[Extracted material — start]

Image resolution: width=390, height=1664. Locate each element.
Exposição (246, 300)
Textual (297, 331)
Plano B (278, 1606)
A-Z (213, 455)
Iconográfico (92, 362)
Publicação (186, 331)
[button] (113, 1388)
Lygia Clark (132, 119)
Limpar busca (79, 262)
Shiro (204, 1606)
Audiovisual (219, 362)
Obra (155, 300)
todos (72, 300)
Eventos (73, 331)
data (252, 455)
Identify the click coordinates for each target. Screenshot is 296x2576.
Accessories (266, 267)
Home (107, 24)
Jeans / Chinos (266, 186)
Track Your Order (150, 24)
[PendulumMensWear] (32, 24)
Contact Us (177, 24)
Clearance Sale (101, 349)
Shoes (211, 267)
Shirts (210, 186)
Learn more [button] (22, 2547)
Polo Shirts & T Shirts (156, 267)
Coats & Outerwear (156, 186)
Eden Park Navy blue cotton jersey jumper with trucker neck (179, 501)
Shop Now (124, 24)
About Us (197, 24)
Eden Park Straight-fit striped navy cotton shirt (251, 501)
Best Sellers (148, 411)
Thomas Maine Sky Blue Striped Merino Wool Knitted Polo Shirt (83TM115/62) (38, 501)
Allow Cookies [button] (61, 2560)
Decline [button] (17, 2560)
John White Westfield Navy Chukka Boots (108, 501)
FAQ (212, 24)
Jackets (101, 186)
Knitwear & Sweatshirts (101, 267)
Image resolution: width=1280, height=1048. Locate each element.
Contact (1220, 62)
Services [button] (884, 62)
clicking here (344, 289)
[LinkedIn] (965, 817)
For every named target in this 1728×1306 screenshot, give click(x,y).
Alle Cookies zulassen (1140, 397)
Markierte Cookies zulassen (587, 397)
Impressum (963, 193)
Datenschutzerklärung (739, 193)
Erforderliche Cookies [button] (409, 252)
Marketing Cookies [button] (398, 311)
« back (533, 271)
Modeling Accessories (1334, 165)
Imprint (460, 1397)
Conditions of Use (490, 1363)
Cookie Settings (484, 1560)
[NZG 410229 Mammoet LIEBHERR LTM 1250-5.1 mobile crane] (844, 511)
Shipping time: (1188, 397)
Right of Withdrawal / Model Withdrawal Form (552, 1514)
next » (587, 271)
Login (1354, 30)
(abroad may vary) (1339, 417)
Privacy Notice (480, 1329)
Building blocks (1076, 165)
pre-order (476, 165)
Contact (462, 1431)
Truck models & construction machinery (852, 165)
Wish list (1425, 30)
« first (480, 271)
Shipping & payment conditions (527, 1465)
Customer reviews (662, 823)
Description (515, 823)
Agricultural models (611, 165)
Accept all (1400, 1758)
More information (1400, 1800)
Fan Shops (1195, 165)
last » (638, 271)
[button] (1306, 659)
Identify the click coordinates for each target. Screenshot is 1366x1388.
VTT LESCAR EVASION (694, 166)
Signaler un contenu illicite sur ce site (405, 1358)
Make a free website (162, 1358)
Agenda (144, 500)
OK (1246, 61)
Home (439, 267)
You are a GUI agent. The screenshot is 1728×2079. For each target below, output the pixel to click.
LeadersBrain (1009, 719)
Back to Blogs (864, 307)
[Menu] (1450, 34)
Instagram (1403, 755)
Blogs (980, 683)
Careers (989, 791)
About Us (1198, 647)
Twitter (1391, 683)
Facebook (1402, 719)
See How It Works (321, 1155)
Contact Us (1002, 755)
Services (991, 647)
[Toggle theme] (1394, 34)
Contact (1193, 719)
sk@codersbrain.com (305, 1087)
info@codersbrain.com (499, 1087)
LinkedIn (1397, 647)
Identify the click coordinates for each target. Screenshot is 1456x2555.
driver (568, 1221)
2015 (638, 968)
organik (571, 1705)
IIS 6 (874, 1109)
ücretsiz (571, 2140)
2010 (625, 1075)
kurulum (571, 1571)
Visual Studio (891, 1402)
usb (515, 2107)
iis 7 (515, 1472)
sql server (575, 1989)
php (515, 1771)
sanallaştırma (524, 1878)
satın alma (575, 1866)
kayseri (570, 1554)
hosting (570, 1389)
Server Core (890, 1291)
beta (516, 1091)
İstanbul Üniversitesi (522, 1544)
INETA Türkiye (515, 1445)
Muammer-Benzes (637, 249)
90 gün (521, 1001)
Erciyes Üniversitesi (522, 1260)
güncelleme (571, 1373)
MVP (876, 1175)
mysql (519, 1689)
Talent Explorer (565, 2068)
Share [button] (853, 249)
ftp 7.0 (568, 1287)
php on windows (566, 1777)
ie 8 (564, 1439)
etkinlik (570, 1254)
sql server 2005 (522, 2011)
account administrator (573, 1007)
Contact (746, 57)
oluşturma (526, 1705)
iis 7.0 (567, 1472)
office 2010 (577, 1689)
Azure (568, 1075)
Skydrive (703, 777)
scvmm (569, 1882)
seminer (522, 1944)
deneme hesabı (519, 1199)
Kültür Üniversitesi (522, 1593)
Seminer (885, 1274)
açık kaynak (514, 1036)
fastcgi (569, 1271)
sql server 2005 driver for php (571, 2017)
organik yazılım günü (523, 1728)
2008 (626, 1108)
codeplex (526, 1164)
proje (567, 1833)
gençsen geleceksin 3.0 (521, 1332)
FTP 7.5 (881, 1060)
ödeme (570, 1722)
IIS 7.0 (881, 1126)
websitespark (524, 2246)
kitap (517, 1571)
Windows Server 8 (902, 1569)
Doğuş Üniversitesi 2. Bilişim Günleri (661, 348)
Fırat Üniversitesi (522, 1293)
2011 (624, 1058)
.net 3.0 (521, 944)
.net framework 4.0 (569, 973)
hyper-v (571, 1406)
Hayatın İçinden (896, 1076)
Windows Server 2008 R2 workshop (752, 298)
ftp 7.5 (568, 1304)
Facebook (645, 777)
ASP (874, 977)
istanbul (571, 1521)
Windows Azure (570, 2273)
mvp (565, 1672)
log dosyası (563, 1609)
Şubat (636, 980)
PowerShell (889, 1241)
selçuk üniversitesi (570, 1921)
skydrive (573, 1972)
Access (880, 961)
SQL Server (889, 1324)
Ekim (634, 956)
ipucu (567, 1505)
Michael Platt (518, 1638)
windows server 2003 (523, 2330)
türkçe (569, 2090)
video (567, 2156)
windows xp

[Extracted material — finish]

§ Exercise description
Look through the entries above and report each line where the string "Polo" occurs.

§ Response box
Polo Shirts & T Shirts (156, 267)
Thomas Maine Sky Blue Striped Merino Wool Knitted Polo Shirt (83TM115/62) (38, 501)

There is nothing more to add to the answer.